## CHALLENGE A
Rewrite the part of the forum thread on inheritance that opens with the words containing "The fact is, all" and closes with "from our parents.", putting "brothers and sisters" in place of "siblings".
## CHALLENGE B
In the forum thread on inheritance, why did Plugging Along's parents rely heavily on their kids to help manage the finances?

## EXTRACT
[Begin]

Self-sufficiency - An extension of frugality, but worthy of its own mention. I'm not afraid to "get my hands dirty" with basically anything.


----------



## Tightwad (Mar 28, 2014)

nathan79 said:


> I also have a couple of inheritances waiting down the road.


Pretty sad pattern of thought.

I'd be writing you out of my will if we were related.


----------



## nathan79 (Feb 21, 2011)

Tightwad said:


> Pretty sad pattern of thought.
> 
> I'd be writing you out of my will if we were related.


Death is inevitable; might as well discuss it.

My mom is always giving me a hard time for saving so much of my income, especially since I don't earn a lot. She says I shouldn't be worrying about my retirement since I'll basically get everything she owns. Of course, I don't listen to her, and I don't want to rely on her money anyway.

You sound like one of those petty and judgemental family members who is a real joy to be around.:encouragement:


----------



## Tightwad (Mar 28, 2014)

nathan79 said:


> You sound like one of those petty and judgemental family members who is a real joy to be around.:encouragement:


Well one thing I am not is one who talks about or even thinks about an inheritance.


----------



## Plugging Along (Jan 3, 2011)

I actually don think it's wrong to talk or think about an inherentance. 

In my my family, my parents and family talked about money and finance at a very young age. In their culture, they looked at wealth as family wealth, and as something that gets passed on in the future. Wealth is looked at from the elders as something like knowledge that gets passed on. Being that English is not their first language, they relied on the kids very much to help managed the finances. There have been many conversations with my parents on how to plan the estate to minimize the taxes, ect. 

My parents were so worried about making sure here is an inheritance, that they don't like to spend anything. The ironic thing is none of the kids need or want the inheritance. All of us have hit or will hit financial I dependant at an early age. As kids, we are constantly trying to convince our parents to spend more, we will send them on trips, and buy all the things for them that they want because then they don't feel that they are overspending. 

The fact is, all of the siblings know exactly what the inheritance is. None of us want it or need it, but when the time comes we will accept it as a wish from our parents. 

I don't see what is wrong with talking about it.


----------



## My Own Advisor (Sep 24, 2012)

I'm not financially wealthy relative to others in here but we`re doing OK.

[End]

## GIVEN DATA
[Begin]

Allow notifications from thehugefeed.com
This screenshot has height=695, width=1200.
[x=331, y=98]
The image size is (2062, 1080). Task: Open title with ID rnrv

[End]

## RIGHT ANSWER A
The fact is, all of the brothers and sisters know exactly what the inheritance is. None of us want it or need it, but when the time comes we will accept it as a wish from our parents.

## RIGHT ANSWER B
English is not their first language.